What I found crucial to my being at home full time for 7 years (until my son was 7, he's 12) - a huge role change for me -I'd worked at an intense career for 15 years prior to that, we were newlyweds and I hadn't been unemployed in close to 20 years - and we relocated to another city -was trying to keep communication going - because you can think you have the basics down but then there's a curveball (our son is 12 so he's not a baby but covid sure was a curveball) - we had curveballs like my in-laws being ill in another city, etc. My husband's older cousin told me early on (she was home with her 3 kids for many years) that it's crucial not to let resentment grow if you feel you're doing too much.
You're doing your part totally -IMO - but with resentment. That can become poisonous to a relationship. My husband sleeps in every morning and is a night owl -he gets tons of work done at night. I really resented this in particular this year because our son was all virtual at school and now I do work part time and was teleworking. So I was "on duty" for over two hours every morning and had to keep son quiet in our small home.
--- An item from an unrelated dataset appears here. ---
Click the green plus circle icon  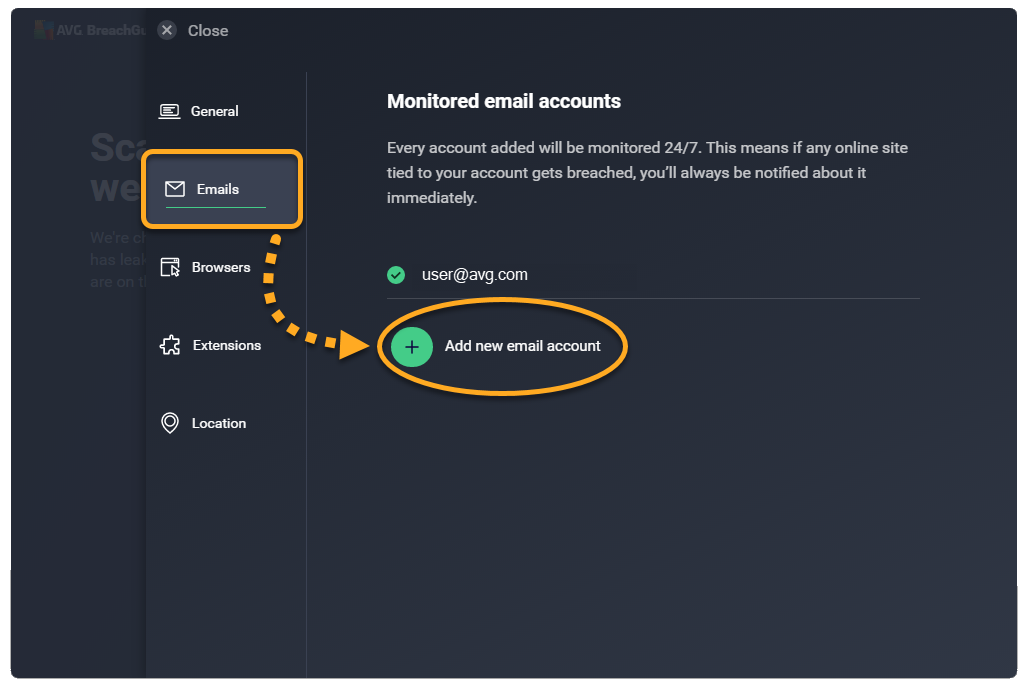pos(411,346)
It came to a head for me when I injured my foot because I was running to the other room to keep our son quiet while husband slept. That was my moment . I told my husband -I'm not running anymore to do that. I will do my best which doesn't include risking injury. And what I do is that after 9am I am off duty -meaning if son is loud, oh well. I don't do anything loud intentionally but my role in keeping him quiet which is stressful at times is -- finito.
So deal with any resentment ASAP and in a mature, calm way -and I'd be really basic about it - what can she do differently - on a practical level -that would help you feel like things are more fair. I'm not into keeping score or 50/50 -each couple decides what is fair. If you're feeling upset/resentful then it's probably not fair and needs recallibrating.
Good luck! (I also agree she might not be feeling well/depressed). I'm sorry you're struggling.